O termo, difundido a partir do livro “Casa Grande e Senzala” (1933), de Gilberto Freyre, considera que as relações entre negros e brancos no Brasil se deram e se dão de forma harmônica.
“Os indicadores sociais demonstram como isso é falso. Dados do IBGE e de IDH [sobre qualidade de vida] mostram como a raça é que organiza as relações sociais no Brasil”, afirma Borges.

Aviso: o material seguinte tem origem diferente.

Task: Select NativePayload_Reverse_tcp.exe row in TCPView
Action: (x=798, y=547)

Para os estudiosos, a pobreza não explica a mudança nos índices sociais quando se considera apenas a população negra.
Vilma Reis, socióloga e ouvidora-geral da Defensoria Pública do Estado da Bahia, concorda: “Quando eu olho o sistema prisional, por exemplo, eu vejo um sistema colonial, de vingança contra negros e negras”. “Somos mais de 50% do total da população, mas mais de 70% dos pobres e bem mais da metade dos desempregados”, compara.
Douglas Belchior, blogueiro e militante do movimento negro, reforça que há muito tempo “existe uma cultura de negação do racismo”. “Somos educados a naturalizar o racismo, a achar que é normal”, diz Belchior.

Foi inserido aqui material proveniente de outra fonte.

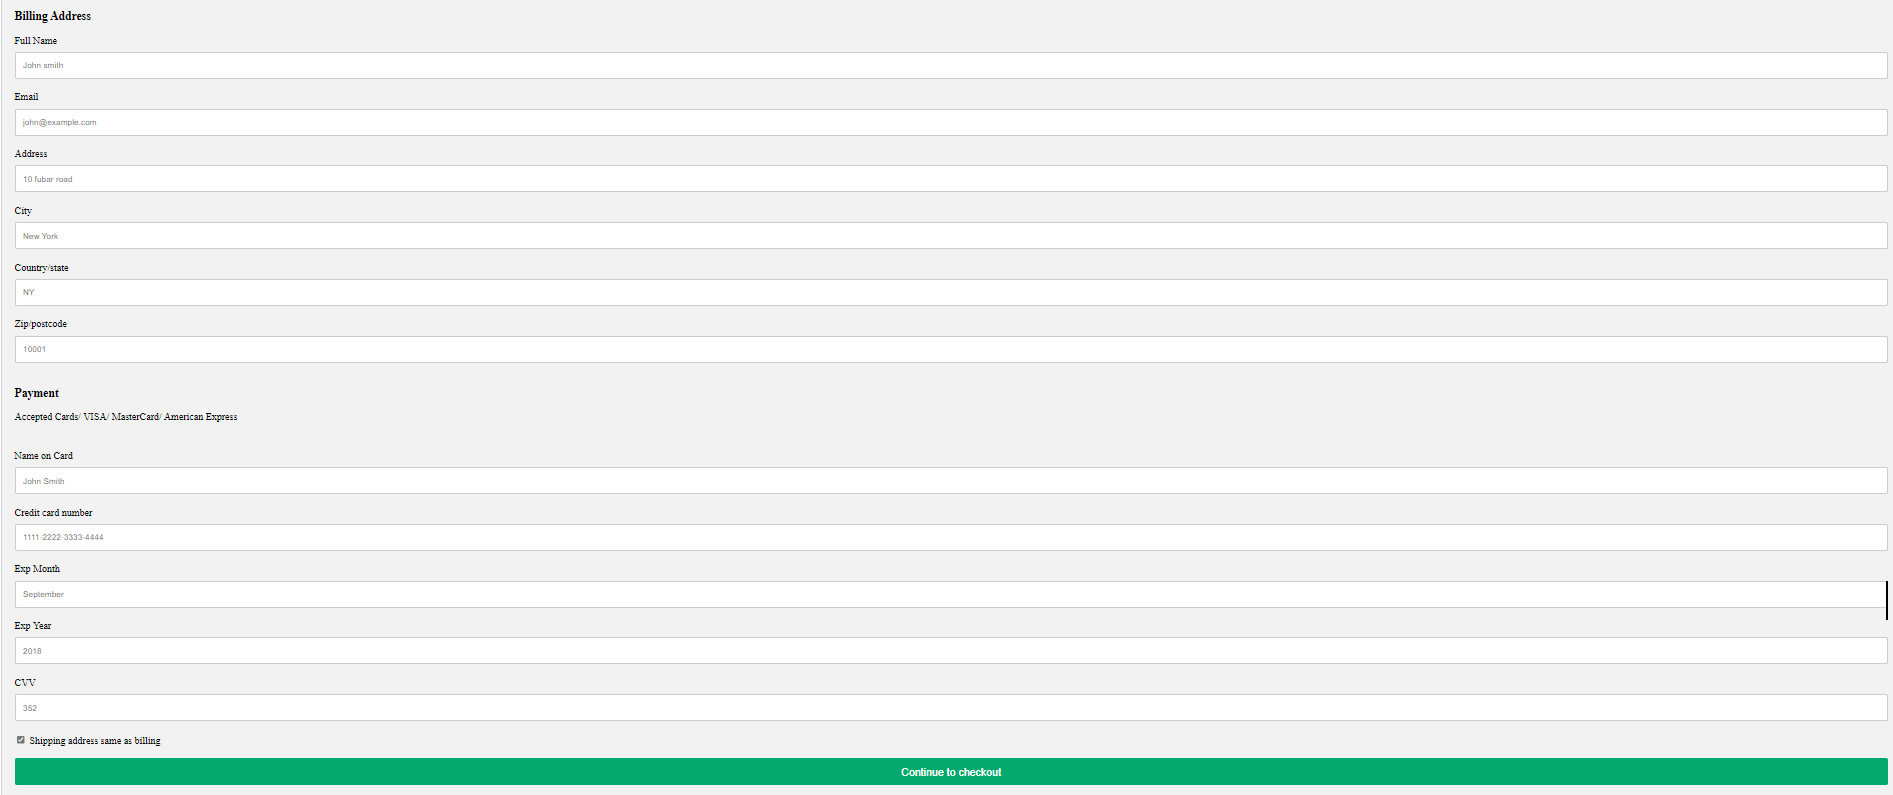1893x795 pixels.
Task: Click the 'Exp Year' label text
Action: point(32,626)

Xingamentos nas redes sociais
Para eles, as redes sociais amplificam as vozes, tanto dos caluniados quanto dos caluniadores.
“A internet tira isso de um circuito confinado a um espaço doméstico ou nos clubes e vira uma caixa de ressonância”, diz Borges.

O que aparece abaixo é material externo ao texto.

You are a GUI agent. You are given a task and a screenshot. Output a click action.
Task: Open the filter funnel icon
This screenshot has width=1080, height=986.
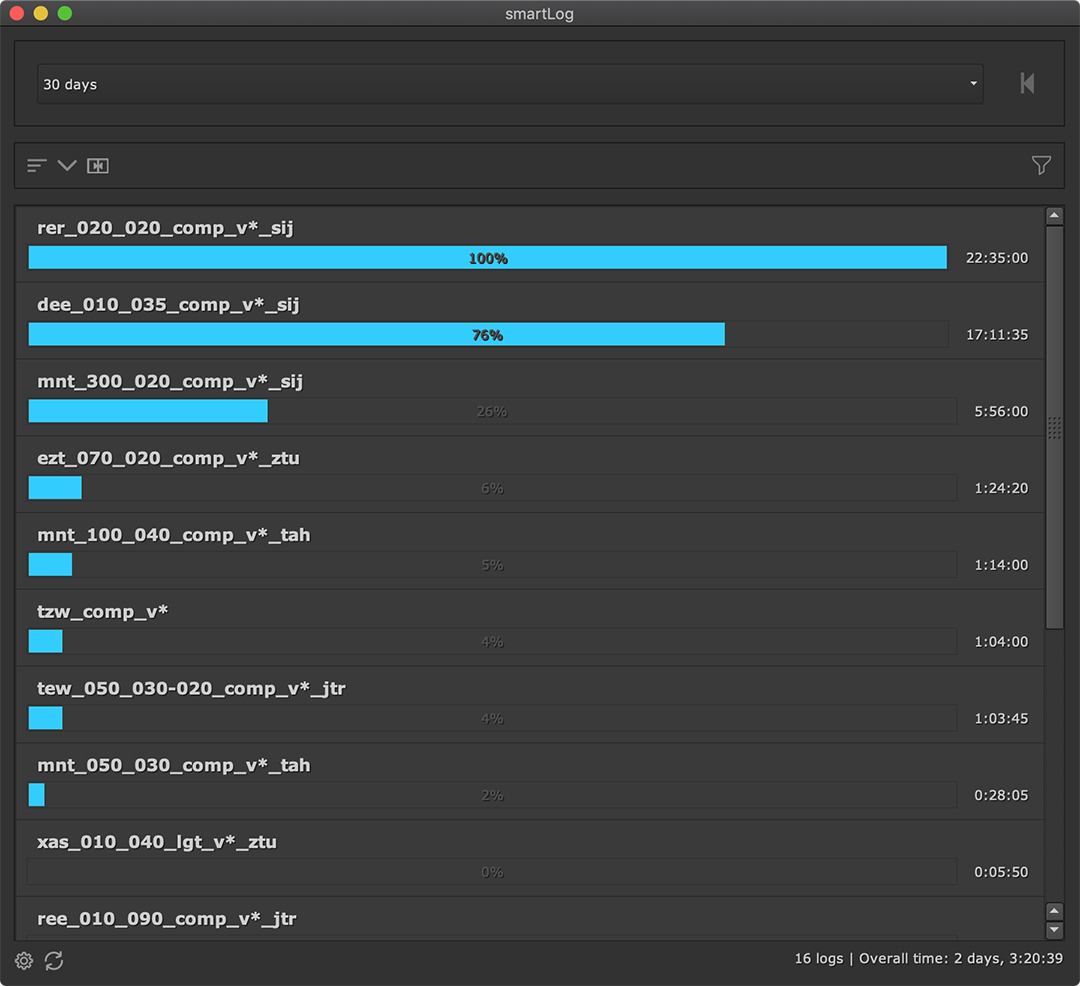pos(1041,166)
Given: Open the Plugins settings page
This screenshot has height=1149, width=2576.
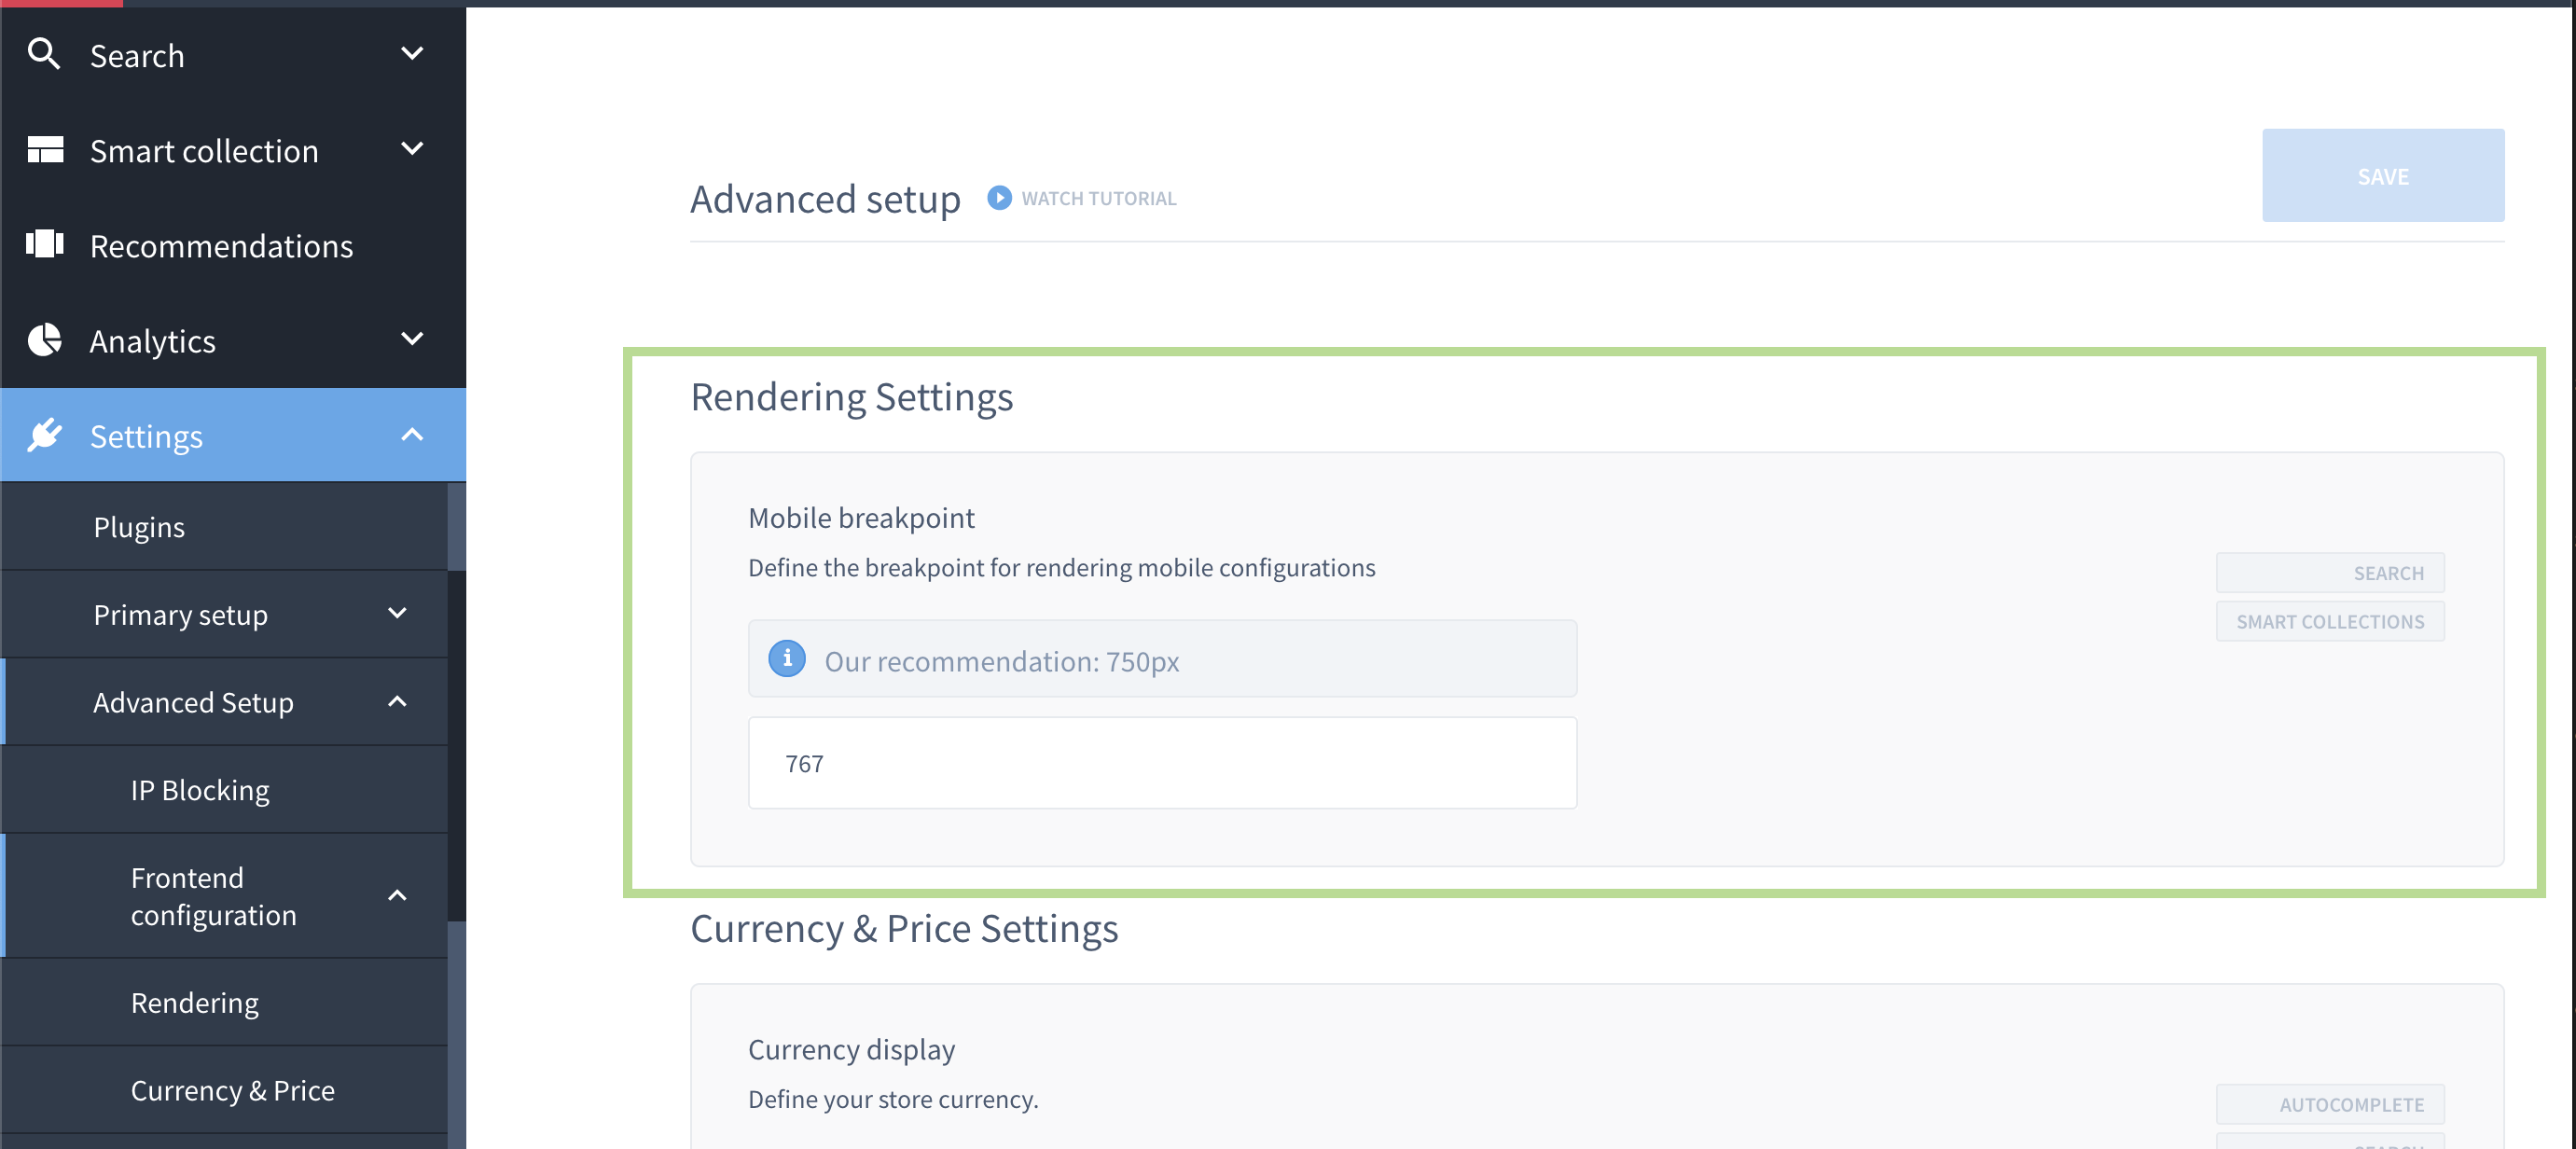Looking at the screenshot, I should pos(139,527).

“É melhor ter um campo de batalha aberto. Você sofre a ofensa e se pronuncia no mesmo lugar. Quem é homofóbico ou racista não vai recuar, com ou sem as redes sociais”, diz Reis.
Douglas Belchior diz, contudo, que “a estrutura da sociedade em que a gente vive é muito mais violenta do que a da web”. “A internet faz um favor para a gente, para o bem e para o mal. Explicita valores que estão presentes na sociedade.”
Novos tempos
A visão sobre o racismo também se transformou. Antes o preconceito era creditado a uma ação de indivíduos, “exageros” esporádicos. “Agora se revela que nosso tecido social é racista”, afirma Borges.
Nem por isso os entrevistados acham que exista um aumento no número de casos. “O que acontece agora é que estamos com mais coragem de levantar e nos pronunciar”, diz Reis. “As novas gerações foram educadas a reagir e a não se calar. O tempo atual não é de silêncio.”
Um indicativo é o crescimento das denúncias à Ouvidoria Nacional da Igualdade Racial. De 219 em 2011, saltaram para 570 até outubro de 2015 --como comparação foram 567 em todo 2014.
Qual a saída?
Para Leci Brandão, as pessoas só aprendem se forem presas ou pagarem multas. “E só vai parar mesmo quando os negros forem para o poder. A marca afrodescendente está em tudo. Servimos de degrau para eleger presidente, governador, prefeito. E depois não levam nenhum negro para os ministérios.”
O professor Belchior diz que precisamos “enfrentar o poder branco instituído no país”. “As pessoas não nascem racistas. Elas aprendem isso.”
Já a socióloga Vilma Reis diz ter fé na luta social. “Não há um salvador da pátria. Quando se encontram respostas, os racistas levantam novas perguntas. Mas não podemos desistir.”